Dataset entries
[Start of Attachment]
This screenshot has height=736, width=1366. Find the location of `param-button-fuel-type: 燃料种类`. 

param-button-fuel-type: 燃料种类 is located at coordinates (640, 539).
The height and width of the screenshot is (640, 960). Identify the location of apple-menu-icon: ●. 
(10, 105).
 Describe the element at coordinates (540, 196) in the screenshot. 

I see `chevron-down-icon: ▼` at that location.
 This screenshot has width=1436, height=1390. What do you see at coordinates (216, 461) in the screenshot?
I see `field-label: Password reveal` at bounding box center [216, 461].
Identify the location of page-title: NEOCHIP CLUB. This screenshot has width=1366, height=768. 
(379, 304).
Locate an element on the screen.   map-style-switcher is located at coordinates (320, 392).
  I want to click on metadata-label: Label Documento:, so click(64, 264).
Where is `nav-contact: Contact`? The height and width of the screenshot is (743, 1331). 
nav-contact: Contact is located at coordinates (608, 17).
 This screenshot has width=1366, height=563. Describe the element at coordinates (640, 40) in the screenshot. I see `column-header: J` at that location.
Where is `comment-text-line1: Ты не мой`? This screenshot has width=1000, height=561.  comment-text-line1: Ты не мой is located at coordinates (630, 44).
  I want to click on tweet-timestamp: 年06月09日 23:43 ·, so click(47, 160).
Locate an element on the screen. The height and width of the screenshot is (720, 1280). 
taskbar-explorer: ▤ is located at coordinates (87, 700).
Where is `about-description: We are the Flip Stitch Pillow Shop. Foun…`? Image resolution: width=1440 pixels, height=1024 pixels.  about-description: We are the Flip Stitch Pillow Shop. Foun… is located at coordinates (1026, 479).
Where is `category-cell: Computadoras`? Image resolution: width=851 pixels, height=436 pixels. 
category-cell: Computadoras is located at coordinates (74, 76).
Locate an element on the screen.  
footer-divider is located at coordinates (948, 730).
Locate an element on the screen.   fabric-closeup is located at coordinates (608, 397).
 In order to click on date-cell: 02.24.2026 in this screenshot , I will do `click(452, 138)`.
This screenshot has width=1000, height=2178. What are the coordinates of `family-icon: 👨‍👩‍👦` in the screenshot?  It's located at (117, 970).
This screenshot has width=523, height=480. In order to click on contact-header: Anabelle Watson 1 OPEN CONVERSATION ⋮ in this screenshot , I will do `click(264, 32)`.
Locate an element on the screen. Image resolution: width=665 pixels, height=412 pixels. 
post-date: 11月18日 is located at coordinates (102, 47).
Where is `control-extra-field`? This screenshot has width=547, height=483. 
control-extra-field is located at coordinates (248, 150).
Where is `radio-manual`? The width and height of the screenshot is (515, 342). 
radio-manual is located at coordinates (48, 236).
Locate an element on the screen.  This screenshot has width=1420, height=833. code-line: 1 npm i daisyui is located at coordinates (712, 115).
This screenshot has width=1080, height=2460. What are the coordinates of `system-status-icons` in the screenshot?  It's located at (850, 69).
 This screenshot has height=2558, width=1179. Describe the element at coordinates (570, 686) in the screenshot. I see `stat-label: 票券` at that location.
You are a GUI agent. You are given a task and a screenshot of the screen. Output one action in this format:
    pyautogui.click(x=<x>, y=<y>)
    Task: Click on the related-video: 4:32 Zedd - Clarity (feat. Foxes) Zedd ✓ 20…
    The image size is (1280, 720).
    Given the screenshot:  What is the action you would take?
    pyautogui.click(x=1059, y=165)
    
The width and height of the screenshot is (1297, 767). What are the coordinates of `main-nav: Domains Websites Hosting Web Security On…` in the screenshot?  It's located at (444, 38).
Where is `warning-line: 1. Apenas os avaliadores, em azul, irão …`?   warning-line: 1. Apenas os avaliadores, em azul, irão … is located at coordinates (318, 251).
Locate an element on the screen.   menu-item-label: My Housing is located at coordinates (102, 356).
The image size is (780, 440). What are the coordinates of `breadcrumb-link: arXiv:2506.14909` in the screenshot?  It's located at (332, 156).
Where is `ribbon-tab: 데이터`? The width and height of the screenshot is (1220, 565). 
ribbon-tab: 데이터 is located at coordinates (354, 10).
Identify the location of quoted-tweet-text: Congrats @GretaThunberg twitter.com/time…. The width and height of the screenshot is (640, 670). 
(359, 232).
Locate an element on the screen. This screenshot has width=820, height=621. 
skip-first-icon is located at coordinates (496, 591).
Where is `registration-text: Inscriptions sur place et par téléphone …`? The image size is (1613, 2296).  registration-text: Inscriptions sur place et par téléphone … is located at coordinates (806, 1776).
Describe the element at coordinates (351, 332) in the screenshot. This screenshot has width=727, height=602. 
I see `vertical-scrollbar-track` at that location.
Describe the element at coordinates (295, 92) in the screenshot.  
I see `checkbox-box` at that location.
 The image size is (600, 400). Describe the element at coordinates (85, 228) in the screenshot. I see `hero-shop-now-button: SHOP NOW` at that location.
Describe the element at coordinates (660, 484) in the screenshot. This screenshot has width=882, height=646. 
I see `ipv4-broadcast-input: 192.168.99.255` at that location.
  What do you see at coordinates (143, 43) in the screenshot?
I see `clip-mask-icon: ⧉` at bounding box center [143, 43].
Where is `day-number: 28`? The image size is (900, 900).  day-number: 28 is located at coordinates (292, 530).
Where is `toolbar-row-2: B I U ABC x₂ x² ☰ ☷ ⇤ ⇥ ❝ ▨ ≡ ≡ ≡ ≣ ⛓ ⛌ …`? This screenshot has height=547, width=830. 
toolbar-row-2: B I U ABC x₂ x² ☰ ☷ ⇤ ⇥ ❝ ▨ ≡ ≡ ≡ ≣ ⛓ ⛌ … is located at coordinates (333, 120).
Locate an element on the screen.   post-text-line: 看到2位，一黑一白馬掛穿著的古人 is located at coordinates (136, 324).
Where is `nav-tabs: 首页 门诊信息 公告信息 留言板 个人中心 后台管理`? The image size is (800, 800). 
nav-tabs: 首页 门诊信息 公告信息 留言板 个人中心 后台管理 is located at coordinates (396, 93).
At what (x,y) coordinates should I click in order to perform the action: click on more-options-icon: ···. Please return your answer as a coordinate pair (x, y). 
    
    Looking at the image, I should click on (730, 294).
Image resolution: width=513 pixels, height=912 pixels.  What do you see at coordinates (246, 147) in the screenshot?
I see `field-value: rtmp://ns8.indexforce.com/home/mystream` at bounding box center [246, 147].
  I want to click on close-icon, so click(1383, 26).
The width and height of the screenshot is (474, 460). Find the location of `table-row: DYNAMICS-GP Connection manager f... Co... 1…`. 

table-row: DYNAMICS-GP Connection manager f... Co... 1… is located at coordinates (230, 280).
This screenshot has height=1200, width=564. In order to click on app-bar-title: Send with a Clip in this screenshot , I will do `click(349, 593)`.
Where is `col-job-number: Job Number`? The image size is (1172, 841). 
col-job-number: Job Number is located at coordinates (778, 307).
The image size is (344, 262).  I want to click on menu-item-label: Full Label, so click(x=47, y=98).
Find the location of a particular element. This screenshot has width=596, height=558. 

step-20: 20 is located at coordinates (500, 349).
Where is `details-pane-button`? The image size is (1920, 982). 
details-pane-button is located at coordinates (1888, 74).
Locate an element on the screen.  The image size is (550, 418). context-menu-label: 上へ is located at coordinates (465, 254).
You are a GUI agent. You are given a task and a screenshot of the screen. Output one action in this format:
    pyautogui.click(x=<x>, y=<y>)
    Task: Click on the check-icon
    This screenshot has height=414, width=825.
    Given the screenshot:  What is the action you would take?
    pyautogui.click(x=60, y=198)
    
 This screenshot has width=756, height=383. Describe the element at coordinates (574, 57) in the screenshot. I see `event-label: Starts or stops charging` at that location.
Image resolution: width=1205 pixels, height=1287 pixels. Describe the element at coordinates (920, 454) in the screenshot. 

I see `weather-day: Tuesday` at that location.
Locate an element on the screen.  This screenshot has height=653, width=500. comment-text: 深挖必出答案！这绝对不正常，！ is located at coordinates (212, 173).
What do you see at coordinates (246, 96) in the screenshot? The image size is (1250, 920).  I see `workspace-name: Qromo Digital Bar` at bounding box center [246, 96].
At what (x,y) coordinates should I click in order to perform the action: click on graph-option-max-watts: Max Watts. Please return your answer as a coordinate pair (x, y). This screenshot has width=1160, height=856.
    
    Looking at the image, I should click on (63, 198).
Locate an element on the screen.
[End of Attachment]
- Task requirements -
From the first of these items through the line containing "taskbar-explorer: ▤ is", change every "Identify the location of" to "Find the position of" and leave everything else unchanged.

- Exercise output -
This screenshot has height=736, width=1366. Find the location of `param-button-fuel-type: 燃料种类`. 

param-button-fuel-type: 燃料种类 is located at coordinates (640, 539).
The height and width of the screenshot is (640, 960). Find the position of apple-menu-icon: ●. 
(10, 105).
 Describe the element at coordinates (540, 196) in the screenshot. 

I see `chevron-down-icon: ▼` at that location.
 This screenshot has width=1436, height=1390. What do you see at coordinates (216, 461) in the screenshot?
I see `field-label: Password reveal` at bounding box center [216, 461].
Find the position of page-title: NEOCHIP CLUB. This screenshot has width=1366, height=768. 
(379, 304).
Locate an element on the screen.   map-style-switcher is located at coordinates (320, 392).
  I want to click on metadata-label: Label Documento:, so click(64, 264).
Where is `nav-contact: Contact`? The height and width of the screenshot is (743, 1331). 
nav-contact: Contact is located at coordinates (608, 17).
 This screenshot has width=1366, height=563. Describe the element at coordinates (640, 40) in the screenshot. I see `column-header: J` at that location.
Where is `comment-text-line1: Ты не мой`? This screenshot has width=1000, height=561.  comment-text-line1: Ты не мой is located at coordinates (630, 44).
  I want to click on tweet-timestamp: 年06月09日 23:43 ·, so click(47, 160).
Locate an element on the screen. The height and width of the screenshot is (720, 1280). 
taskbar-explorer: ▤ is located at coordinates (87, 700).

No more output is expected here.